In any case, we have seen a dispute whether to regard chazaka as a formalistic rule of conduct that leaves reality doubtful even on the halakhic plane—Rabbi Shimon Shkop—or whether this formalistic rule is itself treated as clarifying the truth, albeit only on the halakhic plane, and therefore must be used consistently—Shev Shema’tata. In the final analysis, however, it seems that even the view that sees the rule as formal, namely Rabbi Shimon Shkop, still treats chazaka as clarifying reality to some extent. Therefore, where the doubts are directly dependent on one another, even he agrees that contradictory rulings are impossible. But where there is no direct dependence, chazaka does not clarify the underlying question; it clarifies only the legal status of the doubtful object, and therefore contradiction is possible.

D. Chazaka De-Me’ikara and Legal Rationales12

Introduction

The conclusion from our discussion above is that all commentators agree that chazaka does not resolve the factual doubt that arose. Therefore, according to all views, its instructions are merely rules for deciding situations of doubt. This conclusion raises all the more sharply the question how one can say that some rationale underlies chazaka de-me’ikara, such that in situations of doubt it is preferable to use chazaka rather than the ordinary rules of doubt. On the other hand, we saw that according to all views, on the halakhic plane chazaka is nevertheless treated as clarificatory, to one degree or another. Perhaps this touches precisely on the rationale we are seeking here.

Two Kinds of Reasoning in the Laws of Evidence

To understand this, one must notice that rationales in the halakhic laws of evidence and clarification can appear on two different planes. There can be a rationale about reality that serves as an ordinary clarification of what happened, and there can be a rationale that serves as a substitute for clarification. Beyond these, there are rules of conduct for situations of doubt.

For example, migo—a claim deemed credible because the speaker could have lied more effectively—is a rationale that clarifies reality.13 Because there was also the option of making a stronger false claim, it follows that the present claim is probably not a lie. The rationale of migo proves something about reality itself.14 By contrast, there can be a rationale that tells us how to behave in situations of doubt. An example is the law of muchzak, the current possessor. This rationale does not clarify reality; it guides us in a place where there is no clarification. It is a substitute for clarification.

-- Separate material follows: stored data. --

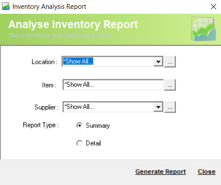
Task: Click the Report Type label
Action: point(41,125)
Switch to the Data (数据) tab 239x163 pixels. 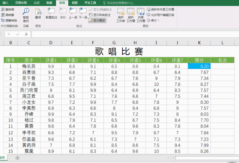pyautogui.click(x=49, y=3)
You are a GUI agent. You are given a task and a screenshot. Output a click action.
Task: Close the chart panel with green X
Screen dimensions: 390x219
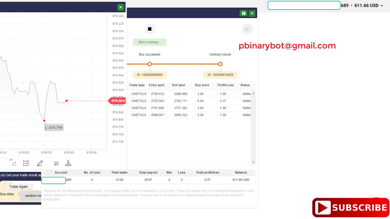coord(121,7)
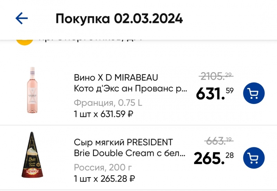Tap the wine price 631.59
The height and width of the screenshot is (191, 277).
pyautogui.click(x=215, y=93)
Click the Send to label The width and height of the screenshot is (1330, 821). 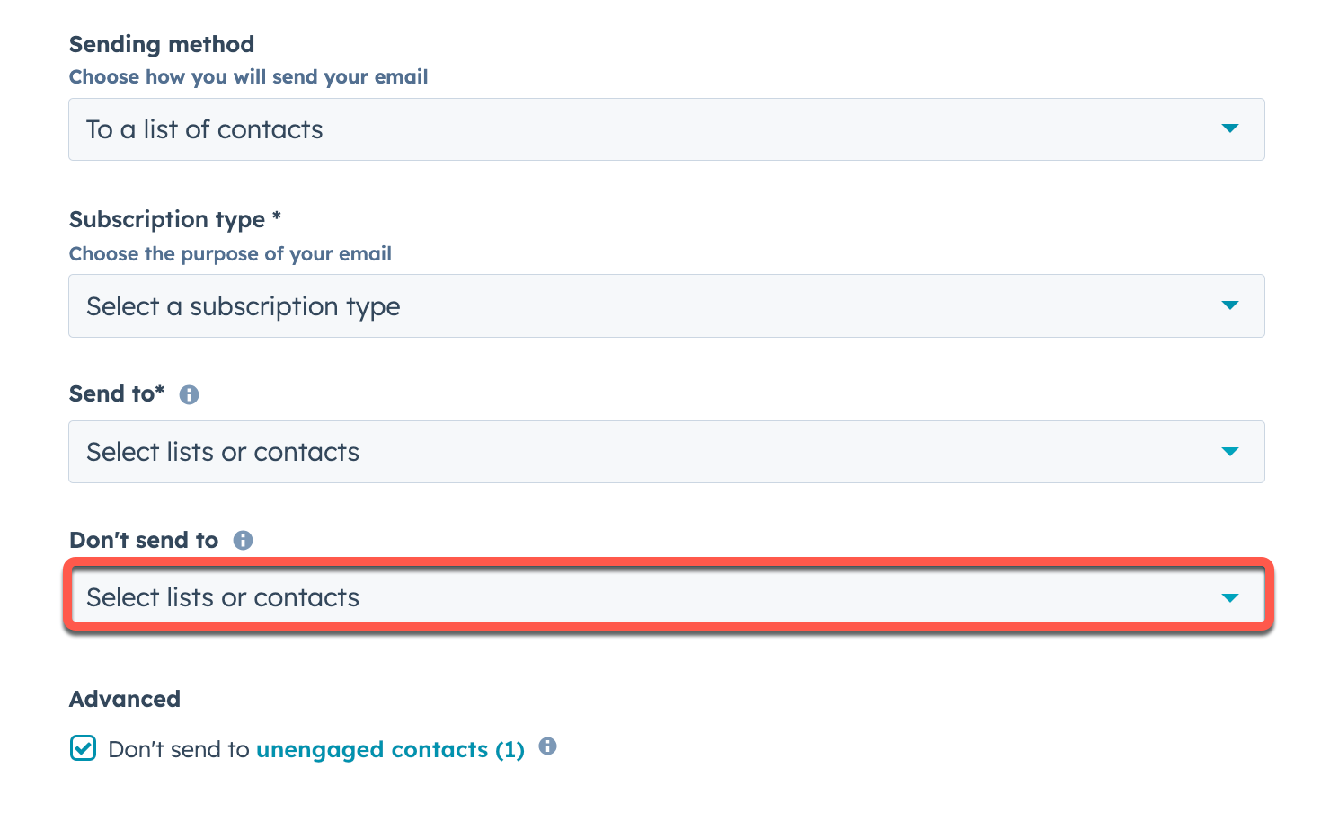117,393
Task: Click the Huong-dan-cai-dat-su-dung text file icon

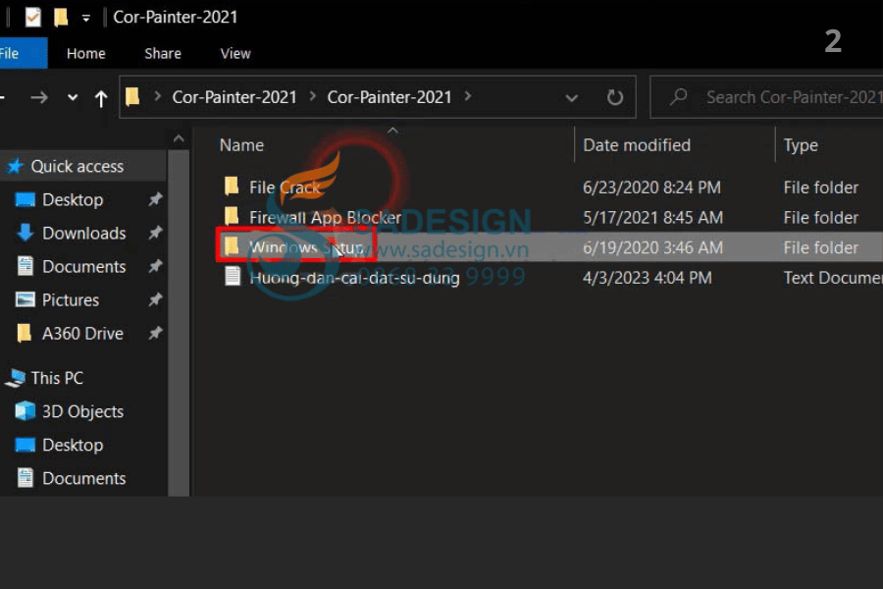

The rule stated regarding a muchzak is: the one who seeks to extract property from another bears the burden of proof. The Talmud presents this as the result of logical reasoning; see Babylonian Talmud, Bava Kamma 46b:

Rabbi Shmuel bar Nachmani said: From where do we know that the one who seeks to extract property from another bears the burden of proof? As it is stated: “Whoever has a legal claim shall approach them”—he shall bring proof to them. Rav Ashi objected: Why do I need a verse for this? It is pure logic: if someone is in pain, he goes to the physician. Rather, the verse is needed for the teaching of Rav Nachman in the name of Rabbah bar Avuha, who said: From where do we know that the court attends first to the plaintiff? As it is stated: “Whoever has a legal claim shall approach them”—he shall present his words to them.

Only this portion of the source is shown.